TO DO => Report how many lines in the entries below have the word "agent" in them, and give no other words.

(Stored items)

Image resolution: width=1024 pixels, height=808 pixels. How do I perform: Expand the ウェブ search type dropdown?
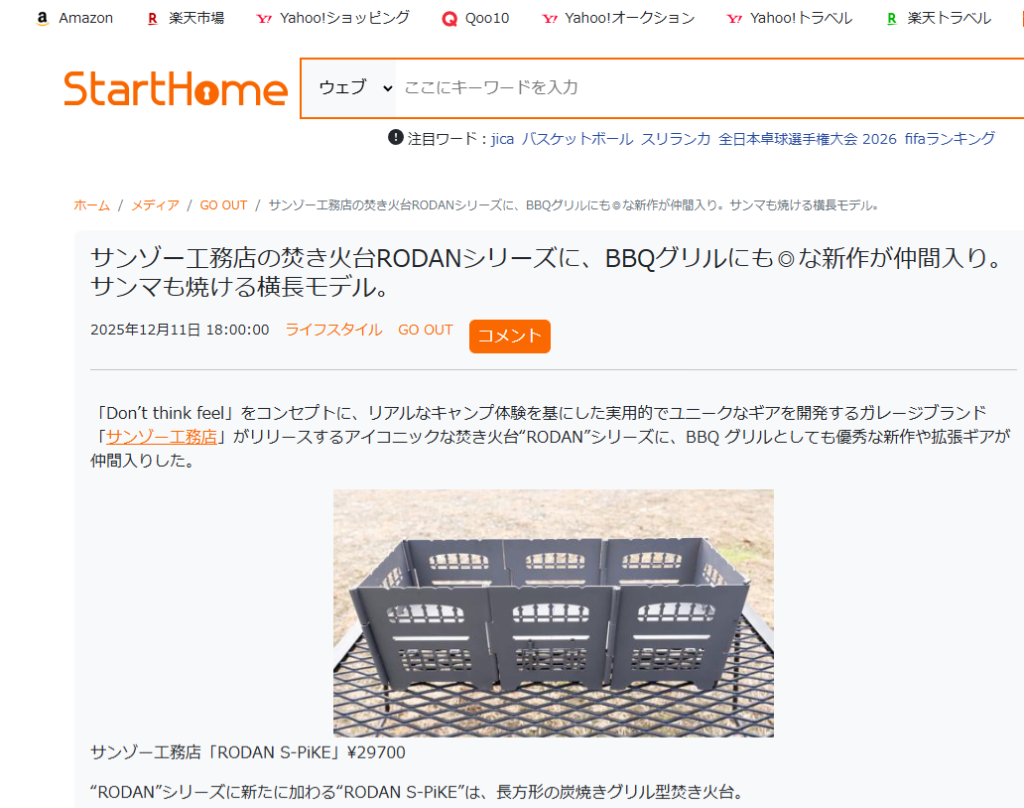pos(355,88)
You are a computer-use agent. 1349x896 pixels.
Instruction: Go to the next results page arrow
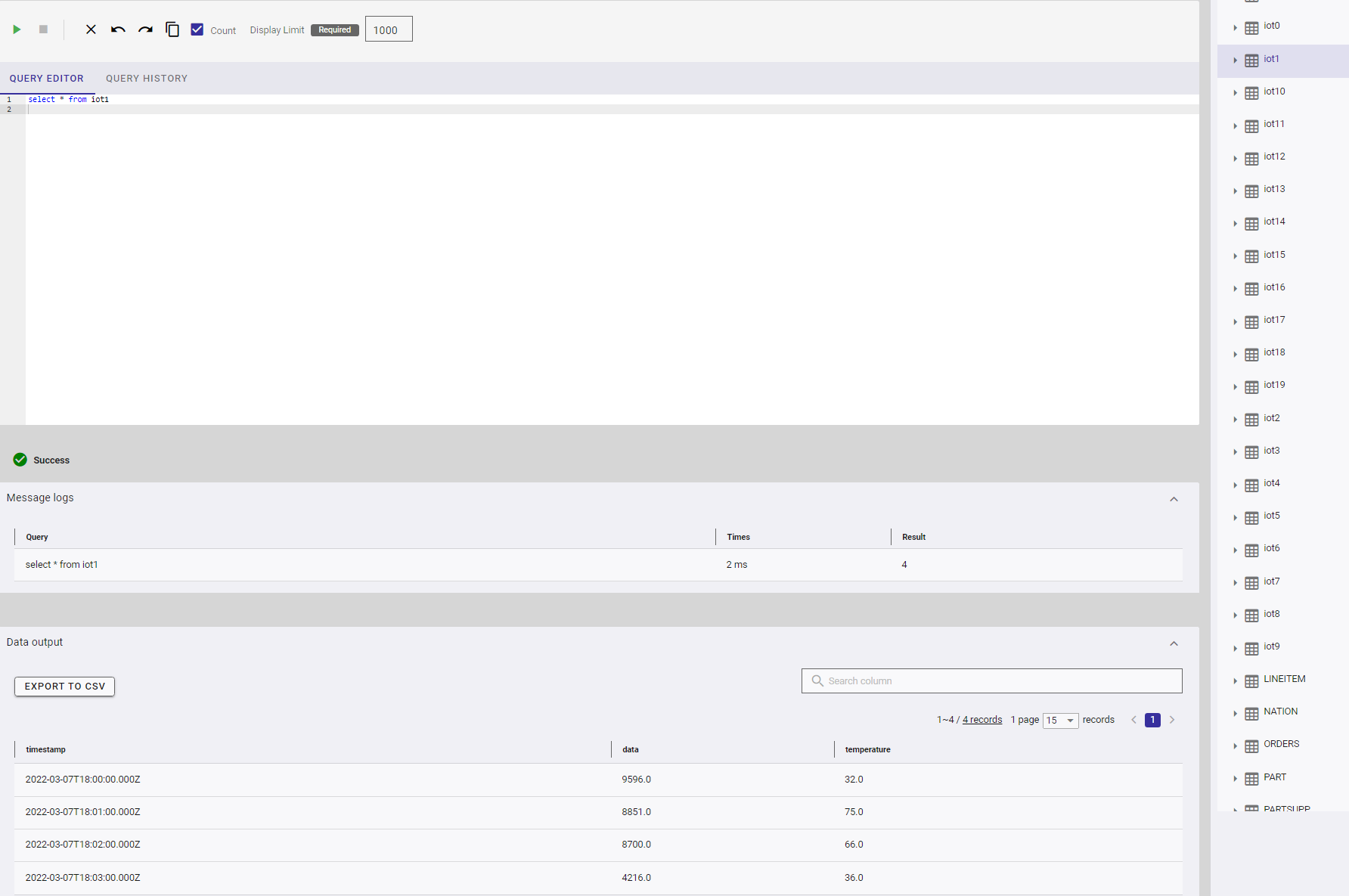click(x=1172, y=720)
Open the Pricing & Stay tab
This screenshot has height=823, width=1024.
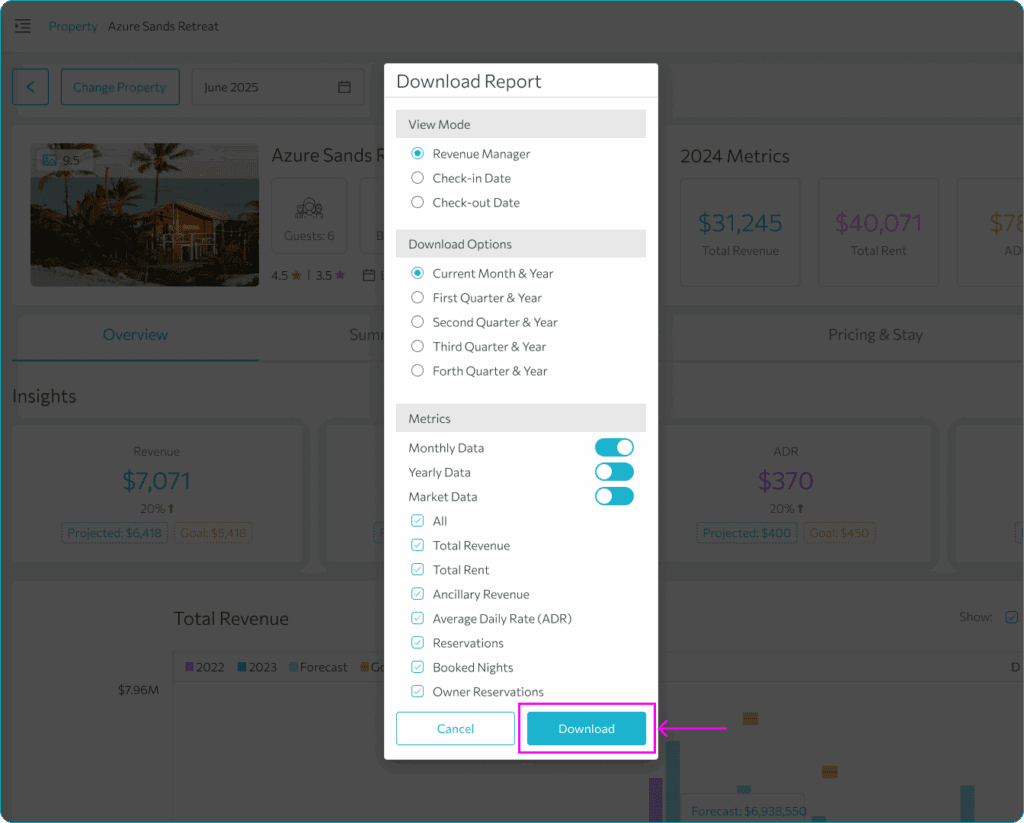pos(875,335)
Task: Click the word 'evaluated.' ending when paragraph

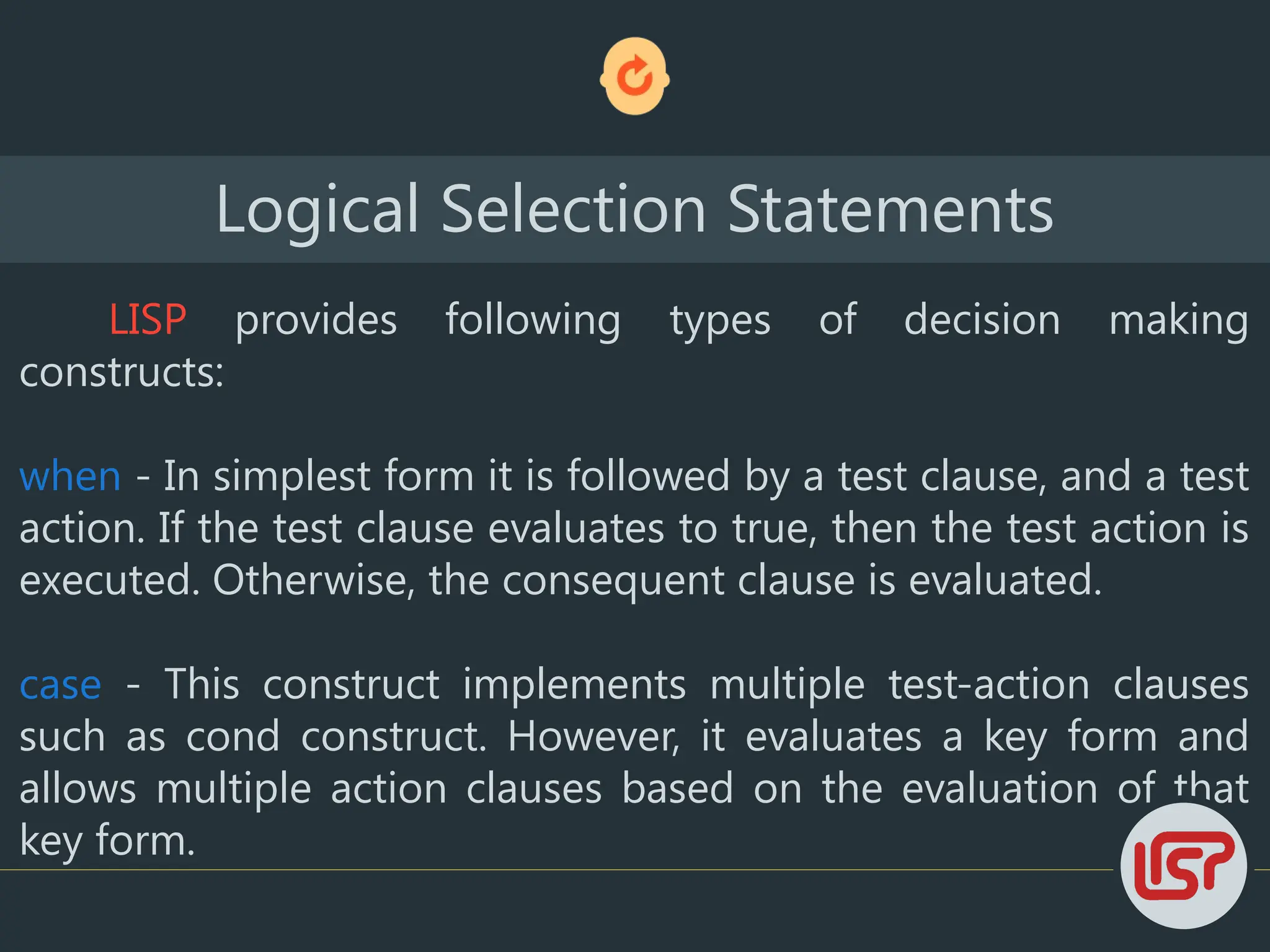Action: coord(1005,581)
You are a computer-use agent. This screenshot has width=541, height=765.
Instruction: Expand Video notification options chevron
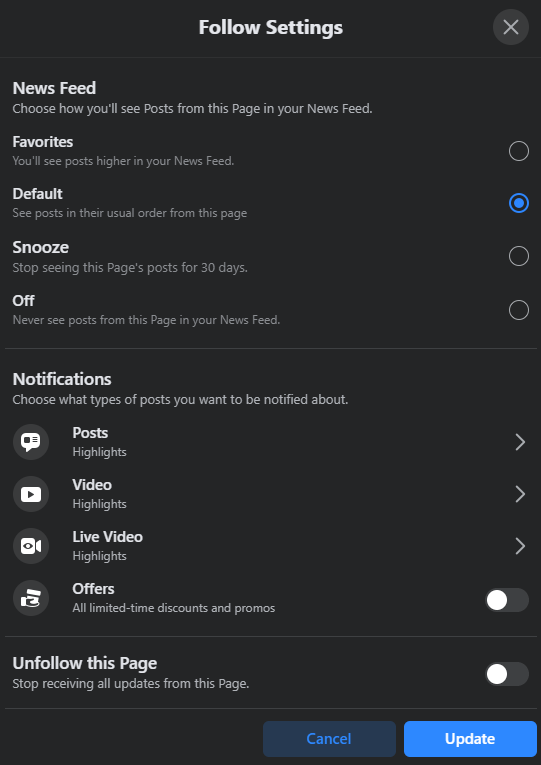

ANSWER TO THE EXERCISE => 2